Sem remédio há 10 meses por entrave burocrático, escritora com AME relata declínio motor e dor severa: ‘Estou perdendo dias de vida’

Movimentos corriqueiros como levantar um copo, mastigar sem pausas, cumprir a rotina de trabalho e respirar sem cansaço excessivo tornaram-se marcos de autonomia conquistados aos 22 anos pela jornalista e escritora Ana Clara Moniz, hoje com 26. A jovem, diagnosticada com atrofia muscular espinhal (AME), viveu uma transformação na qualidade de vida a partir de 2022, quando iniciou o tratamento contínuo com o risdiplam.
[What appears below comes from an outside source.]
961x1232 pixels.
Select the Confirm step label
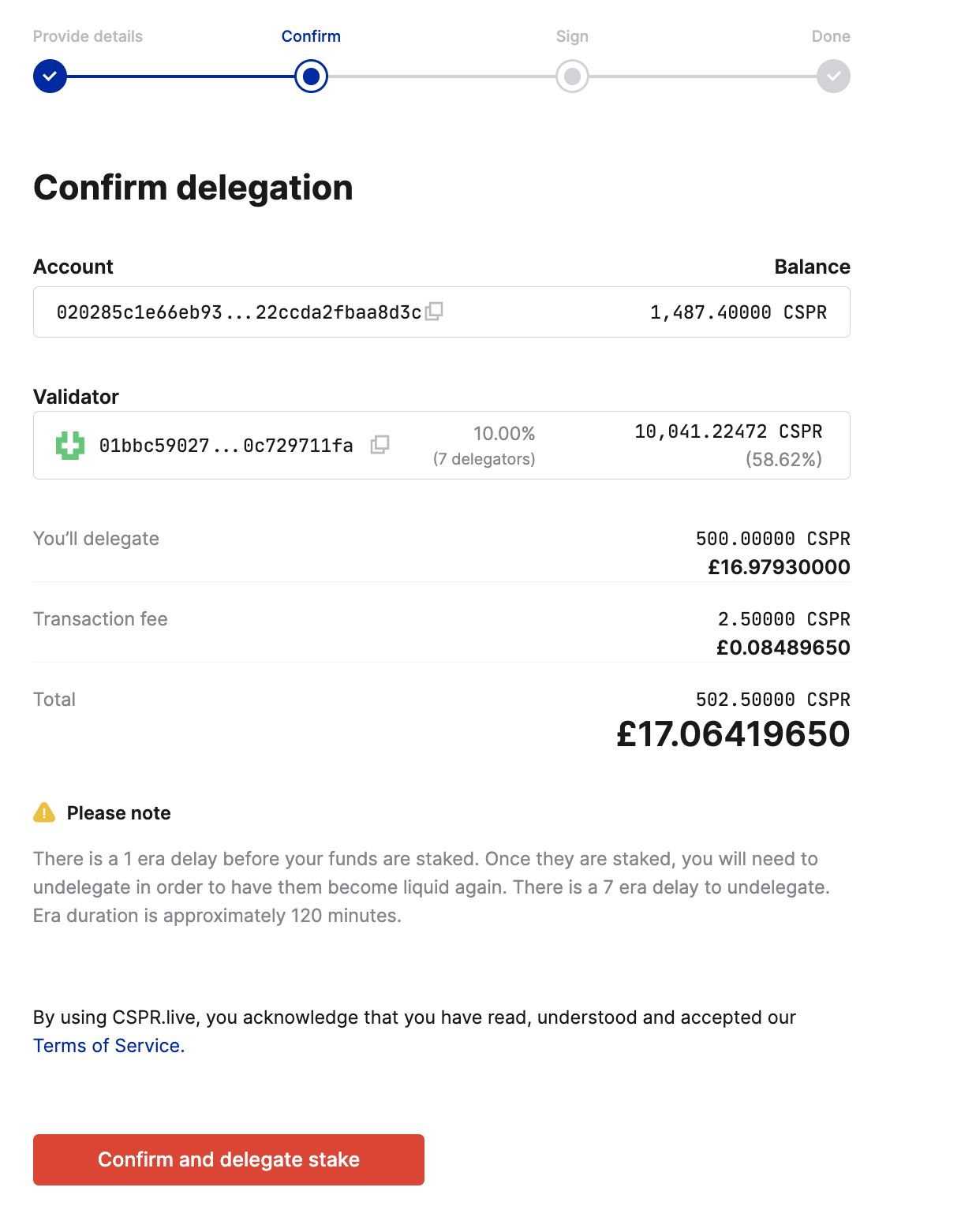[310, 35]
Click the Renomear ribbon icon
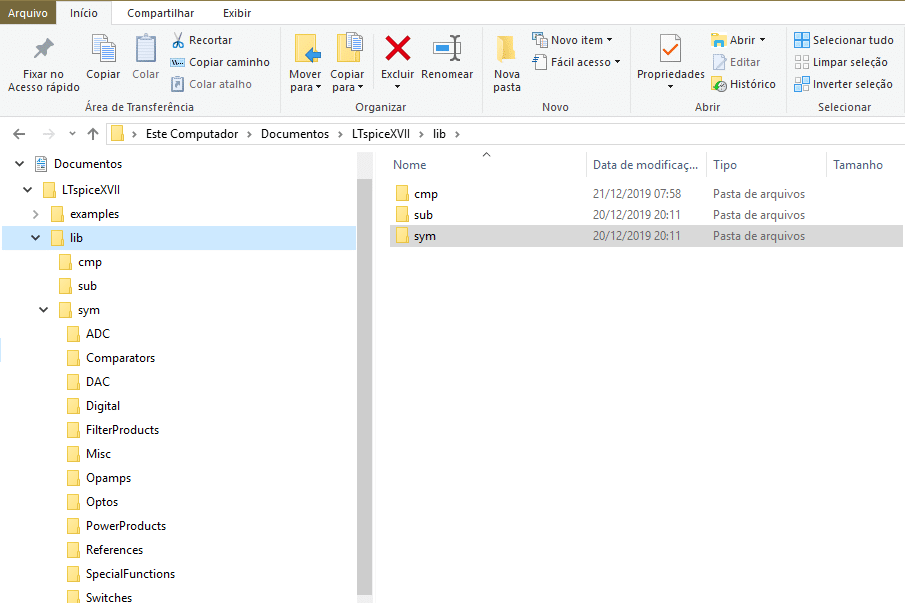The width and height of the screenshot is (905, 607). pos(447,48)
Há dez meses, contudo, o fornecimento do medicamento parou de forma repentina em razão de um impasse burocrático entre a via judicial e a incorporação do fármaco ao Sistema Único de Saúde (SUS).
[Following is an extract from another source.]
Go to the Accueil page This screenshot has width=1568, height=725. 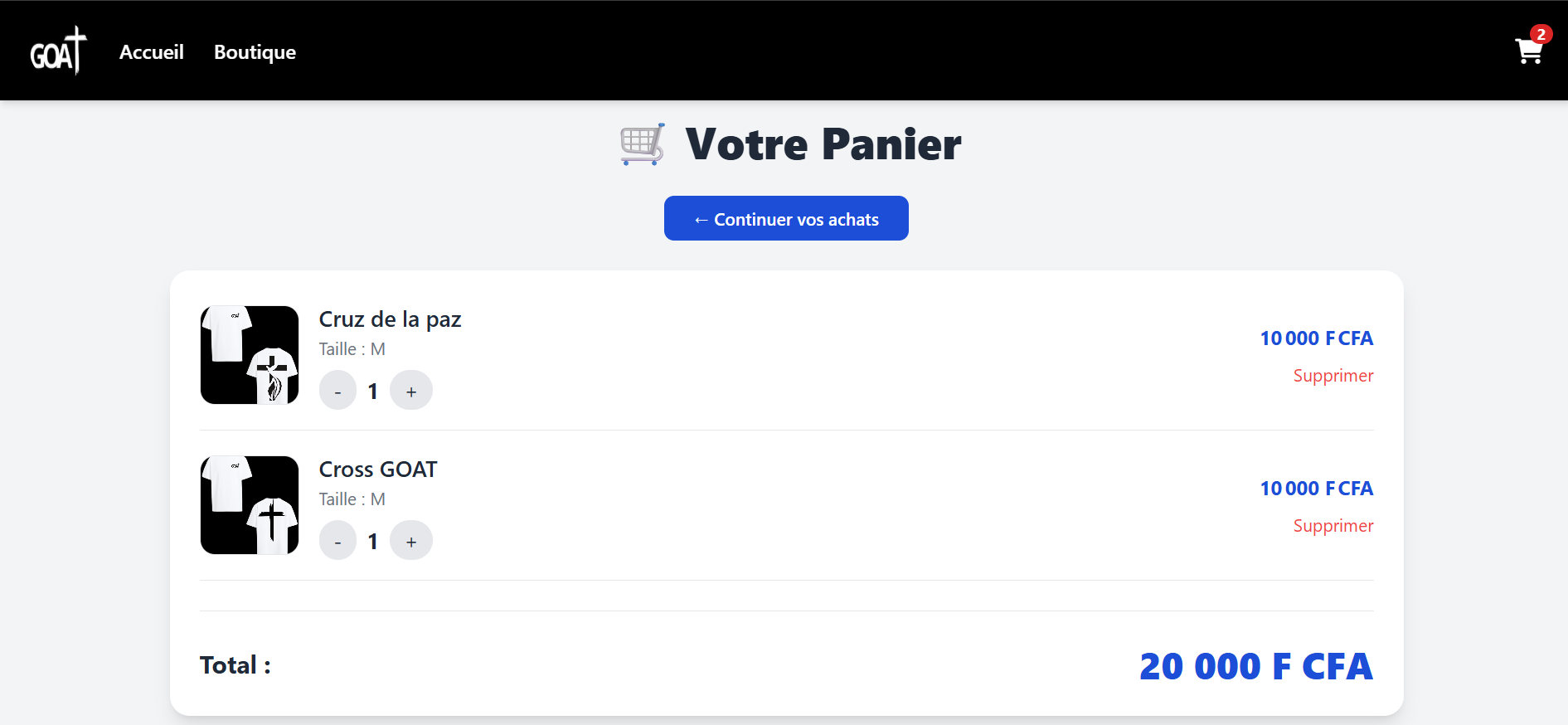[152, 52]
Moradora de Rio das Ostras, no litoral do Rio de Janeiro, Moniz relata a perda progressiva das funções motoras e a angústia diante da espera administrativa. “Perco vida quando fico sem o medicamento, pois a minha doença é progressiva e degenerativa. Depois dos 22 anos, quando comecei o tratamento, pude finalmente pensar em algo para além da minha doença. Passei a fazer planos para o futuro, coisas que nunca fiz, e viver para além da AME. Estou perdendo dias de vida agora e dias de vida do futuro também, porque o meu corpo está piorando. São perdas que talvez não ganhe novamente”, lamenta ela.